The bankers, which represented 19 states and Mexico, were asked what the reported unemployment rate would be in June 2014. Forty-one percent of the bankers indicated that the reported unemployment rate would remain about the same, between 7.0% and 7.4%. Surprisingly, 31% of the group felt the unemployment rate would decline to 6.5-6.9%, and 6% of the bankers expect unemployment to fall below 6.5%. If this was to occur, it would be a definite indicator to the Federal Reserve to raise interest rates. Nearly a quarter of the students responded that the unemployment rate would move higher above 7% and possibly above 8%. This response illustrates the uneasiness of business professionals concerning future employment possibilities.

An interesting question focused on the number of U.S. banks remaining by the end of the year 2020. This is a major topic of conversation with increased regulation and consolidation being a critical issue.

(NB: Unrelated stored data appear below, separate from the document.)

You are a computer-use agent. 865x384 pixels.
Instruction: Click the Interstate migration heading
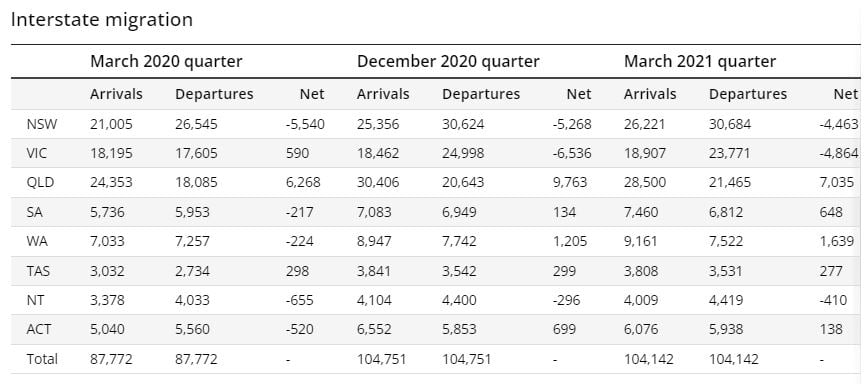102,19
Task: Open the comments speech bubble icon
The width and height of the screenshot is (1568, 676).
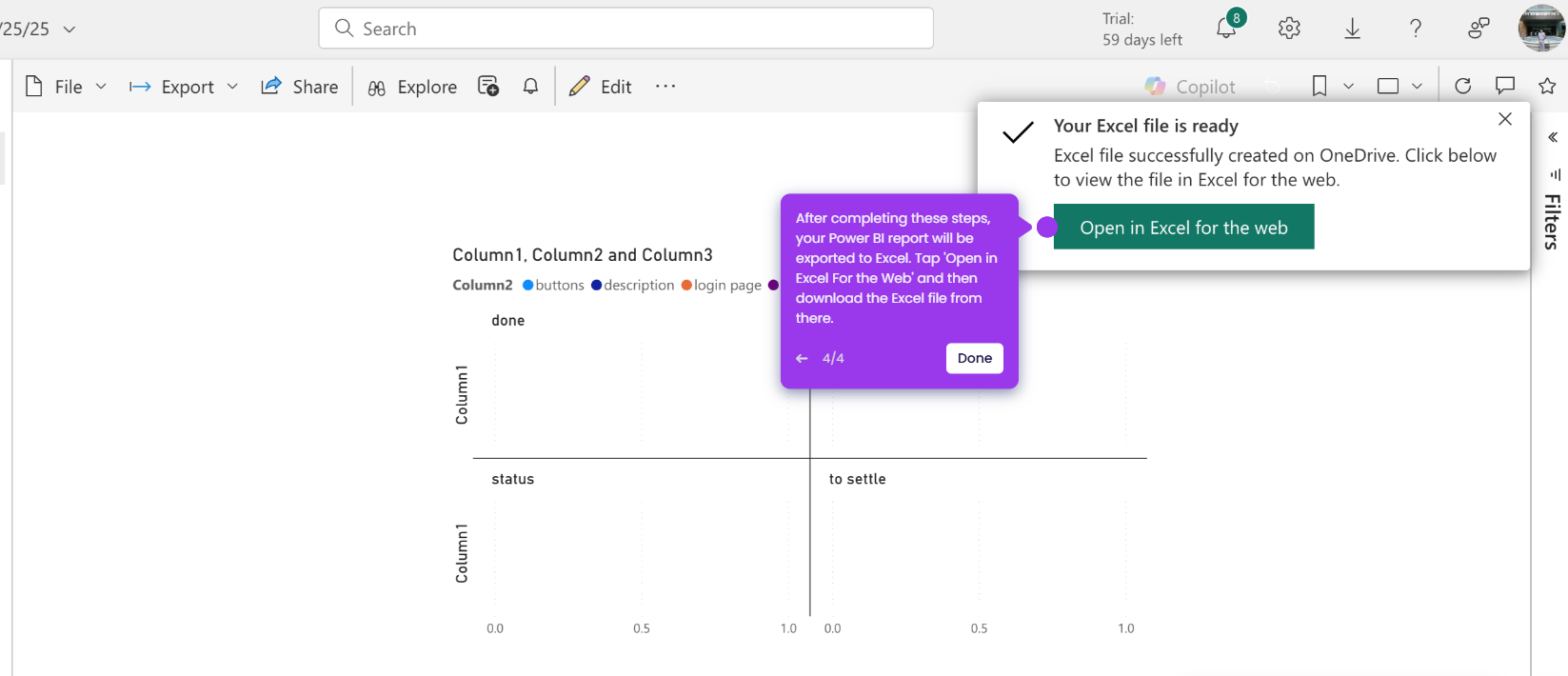Action: pos(1505,87)
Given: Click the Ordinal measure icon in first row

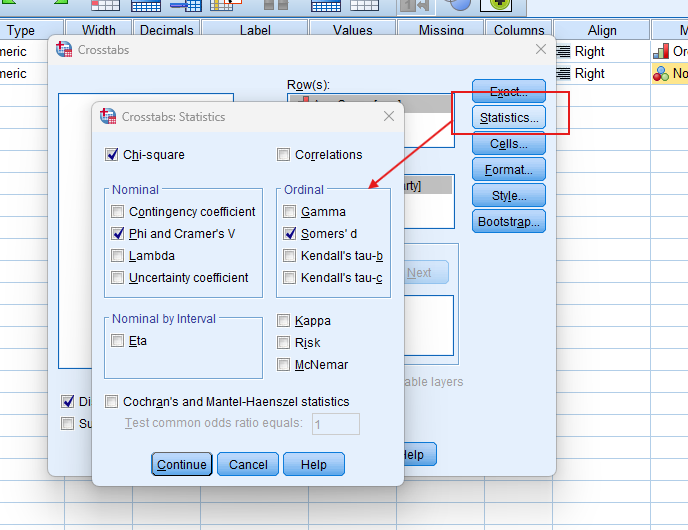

Nearly a quarter of the group indicated that there would be 4,000 or fewer banks in 2020, compared to 7,000 today. The most common response was 5,000, with 40% selecting this option. The remaining 35% responded that there would be between 6,000 and 7,000 banks, little change from current numbers. Many banks are family owned, particularly community banks. The general consensus is that the next generation is hesitant to return to the banking industry, which could result in possible consolidation.

Producers, think about these bankers’ responses. Will your bank be around in seven years?

 

Editor’s note: Dave Kohl, Corn & Soybean Digest trends editor, is an ag economist specializing in business management and ag finance. He recently retired from Virginia Tech, but continues to conduct applied research and travel extensively in the U.S. and Canada, teaching ag and banking seminars and speaking to producer and agribusiness groups. He can be reached at sullylab@vt.edu.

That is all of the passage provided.